KPLU’s Paula Wissel has a fantastic story about cycle tracks this morning. You can catch it online here.
I met Paula next to the Linden Ave cycle track recently, and we chatted for a while, watching folks roll by.
Her story this morning reflects what she saw and heard: The protected bikeway (the first of its kind in Seattle) appeals to a wide array of people, and the new safe crosswalks and sidewalks have dramatically increased street activity in the neighborhood.
How about the stated goal of these new bikeways—to get the old and young, the less-than-fit, the people who don’t see themselves as cycling enthusiasts to view biking as a real transportation choice?
On a recent visit to the Linden Avenue cycle track in the mixed income Bitter Lake neighborhood in North Seattle, I saw a variety of users, not just speedsters, riding sleek bikes while decked out in Lycra.

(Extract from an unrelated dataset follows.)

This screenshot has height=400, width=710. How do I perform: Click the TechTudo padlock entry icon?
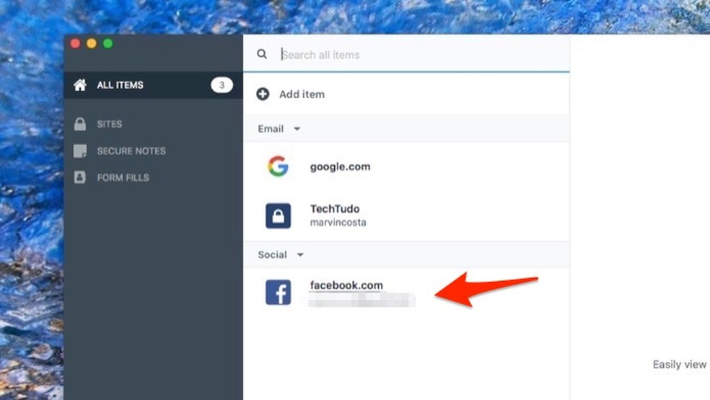[x=278, y=215]
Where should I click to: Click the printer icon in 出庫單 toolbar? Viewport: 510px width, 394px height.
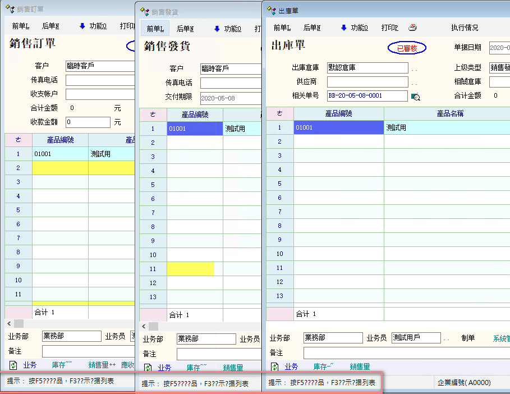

There was a young man in baggy jeans and a baseball cap on backward. Another guy rode by, smoking a cigarette. A couple of older gentlemen appeared to be out on a leisurely ride. And, most surprising, a cyclist zipped by with three little children on his bike—a toddler and a baby in a bike trailer, and another kid on a handlebar seat. He rode back by some 15 minutes later, apparently having dropped off the children at daycare.
But this might be my favorite part:
Now, with a place for walkers and bikers, [neighbors Fred] Colby and [Barbara] Madden say they’ve noticed a change in people’s behavior.
“It’s marvelous how you see so many people you didn’t see before. They’re enjoying the sidewalks and the bike lanes,” Colby said.
“And it beautifies our city and it just makes it homey. And you get to meet all kinds of wonderful people who are your neighbors,” Madden added.
Complete streets don’t create great neighborhoods, they allow a great neighborhood to be itself.